We can also calculate the argument. $$\begin{align*} \arg(e^{ix}) &= \arg\left( \lim_{n\to\infty} \left(1 + \frac{ix}{n}\right)^n \right)\\ &= \lim_{n\to\infty} \arg\left(\left(1 + \frac{ix}{n}\right)^n \right)\\ &= \lim_{n\to\infty} n \arg\left(1 + \frac{ix}{n}\right)\\ &= \lim_{n\to\infty} n \arctan\left(\frac{x}{n}\right) \\ &= \lim_{h\to\infty} \frac{ \arctan(xh) - \arctan(0) }{ h } \\ &= \left. \frac{\text{d}\arctan'(xt)}{\text{d}t}\right\vert_{t=0} \\ &= x. \end{align*}$$ the justifications here are much the same as before, with a little calculus thrown in at the end.
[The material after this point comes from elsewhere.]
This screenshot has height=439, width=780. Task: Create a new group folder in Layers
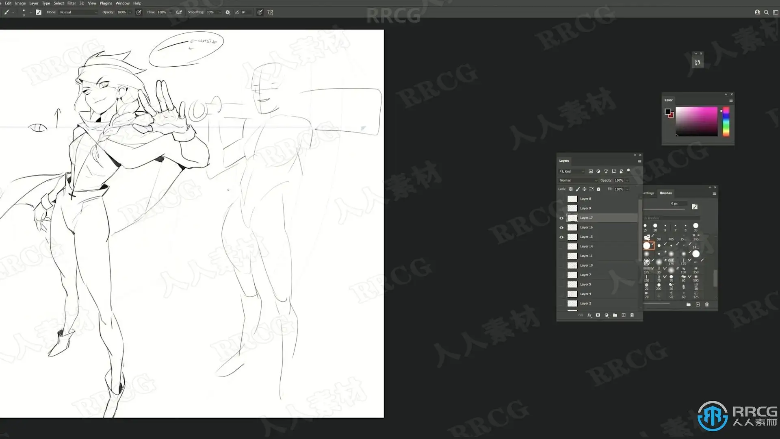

Taking our two results together, and using a little more geometry, we have that $$e^{ix} = \lim_{n\to\infty} \left(1 + \frac{ix}{n}\right)^n = \cos(x) + i \sin(x)$$ and by implication $$e^{i\pi} = \lim_{n\to\infty} \left(1 + \frac{i\pi}{n}\right)^n = -1$$. So, this isn't just some arbitrary thing, it appears with all the definitions of exponentiation that can be easily extended to the complex numbers.
Anyway, I hope this adds something to your understanding @Why-Seven-Six.